┌─ Record extracts

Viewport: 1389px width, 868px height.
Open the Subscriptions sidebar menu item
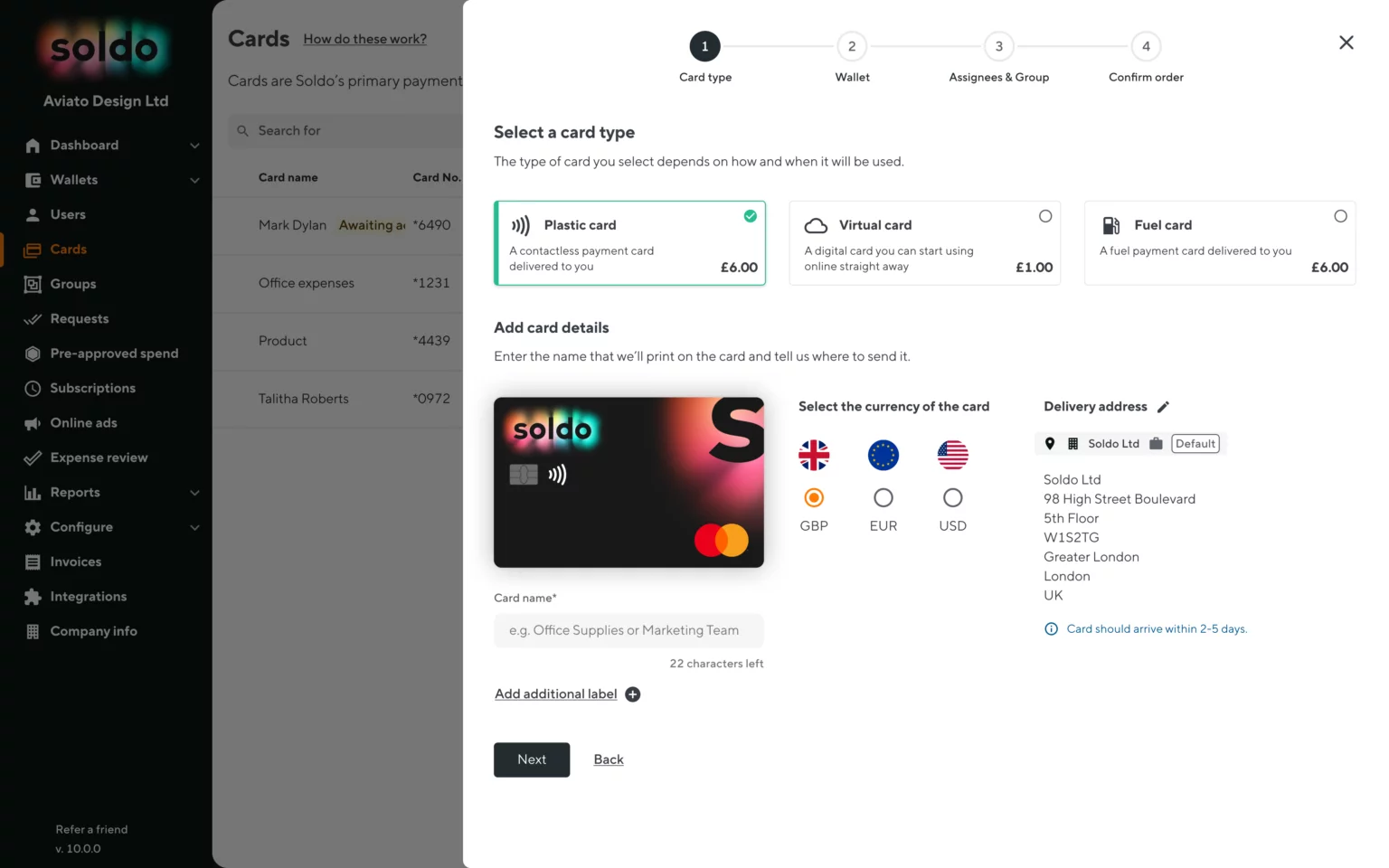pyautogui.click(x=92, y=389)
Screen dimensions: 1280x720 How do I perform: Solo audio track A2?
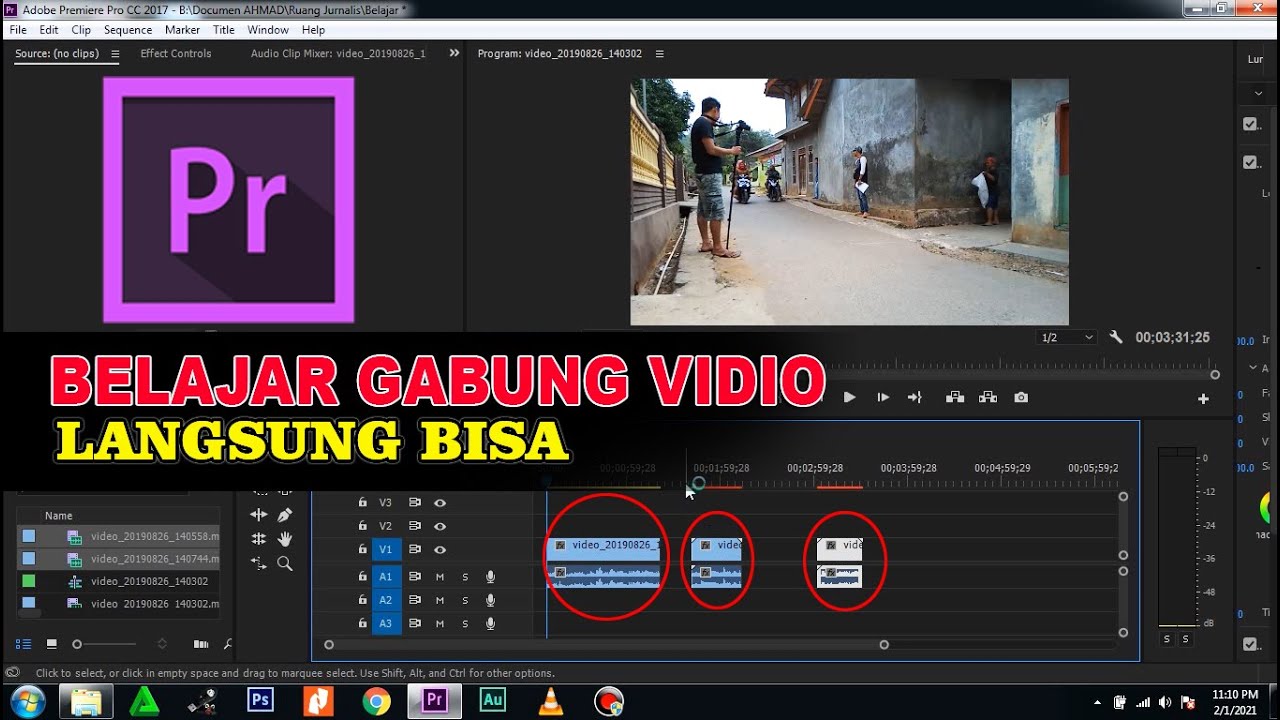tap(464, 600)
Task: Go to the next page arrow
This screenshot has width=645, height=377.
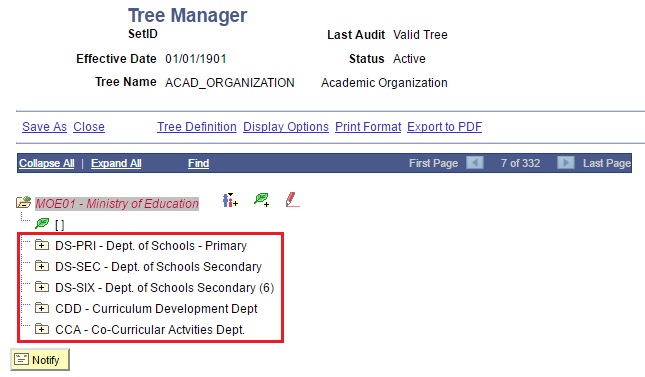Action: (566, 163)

└─

What to work on. Only the lines from the one that holds "Open the Subscriptions sidebar menu item" through the end of the records above should be printed again, exactly as they are. Leave out the pictures.

Answer to the problem.
Open the Subscriptions sidebar menu item
pyautogui.click(x=92, y=389)
Screen dimensions: 1280x720 How do I perform: Solo audio track A2?
tap(464, 600)
Task: Go to the next page arrow
This screenshot has width=645, height=377.
Action: (566, 163)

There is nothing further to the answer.